September 20, 2024-Industry
vLLM is a developer-friendly framework for serving large language models. It is very fast and focused on high throughput serving multiple simultaneous calls for production use cases. vLLM
is now more flexible than ever as it also supports embedding models. This brings vLLM's dynamic batching and Paged Attention to embedding models for much faster throughput, all from the docker image that developers are used to.
This guide will show you how to setup vLLM to serve embedding models on Vast.
First, we setup our environment and vast api key
pip install --upgrade vastai
Once you create your account, you can go here to find your API Key.
vastai set api-key <Your-API-Key-Here>
To serve an embedding model, we'll want a machine with a static IP address + ports to forward. We only will need a single GPU, which can have a small amount of RAM since embedding models are small. We'll prefer a modern GPU so we will add a filter for a compute cap of more than 800.
vastai search offers 'compute_cap >= 800 gpu_ram >= 24 num_gpus = 1 static_ip=true direct_port_count > 1 cuda_vers >= 12.4'
The easiest way to deploy this instance is to use the command line.

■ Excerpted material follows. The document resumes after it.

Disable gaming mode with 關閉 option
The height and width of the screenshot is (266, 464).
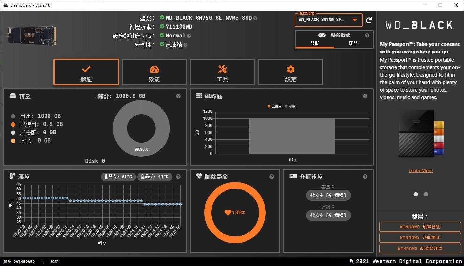tap(353, 43)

Copy and Paste a specific instance id you choose from the list above into instance-id
below.
For now, we'll host just one embedding model.

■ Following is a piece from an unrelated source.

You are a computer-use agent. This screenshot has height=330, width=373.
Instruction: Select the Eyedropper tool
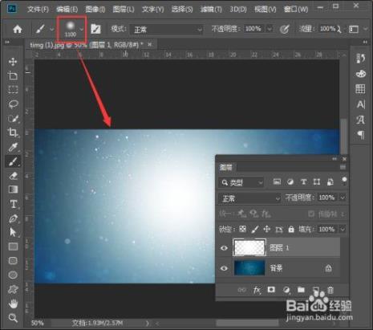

The easiest way to deploy a single model on this instance is to use the command line. Copy and Paste a specific instance id you choose from the list above into instance-id
below.
We particularly need v2
so that we use the correct version of the api, --port 8000
so it serves on the correct model, and --model-id intfloat/e5-mistral-7b-instruct
to serve the correct model.
vastai create instance <instance-id> --image vllm/vllm-openai:latest --env '-p 8000:8000' --disk 40 --args --model intfloat/e5-mistral-7b-instruct
To connect to your instance, we'll first need to get the IP address and port number. Once your instance is done setting up, you should see something like this:
Click on the highlighted button to see the IP address and correct port for our requests.
import requests
headers = {
'Content-Type': 'application/json',
}
json_data = {
'model': 'intfloat/e5-mistral-7b-instruct',
"input": ["San francisco is a"],
}
response = requests.post('http://<Instance-IP-Address>:<Port>/v1/embeddings', headers=headers, json=json_data)
print(response.content)
The OpenAI SDK also allows for generating embeddings. We can use it as well with the following code.
pip install openai
We will copy over the IP address and the port into the cell below.
from openai import OpenAI
# Modify OpenAI's API key and API base to use Infinity's API server.
openai_api_key = "EMPTY"
openai_api_base = "http://<Instance-IP-Address>:<Port>/v1"
client = OpenAI(
api_key=openai_api_key,
base_url=openai_api_base,
)
model = "intfloat/e5-mistral-7b-instruct"
embeddings = client.embeddings.create(model=model, input="San francisco is a").data[0].embedding
print("Embeddings:")
print(embeddings)
Now we can integrate our embedding server into apps that use the OpenAI SDK.
Embeddings are an important part of GenAI applications along with running inference of Generative Models. Now with vLLM, you can run them with the same docker image on Vast for ultimate flexibility.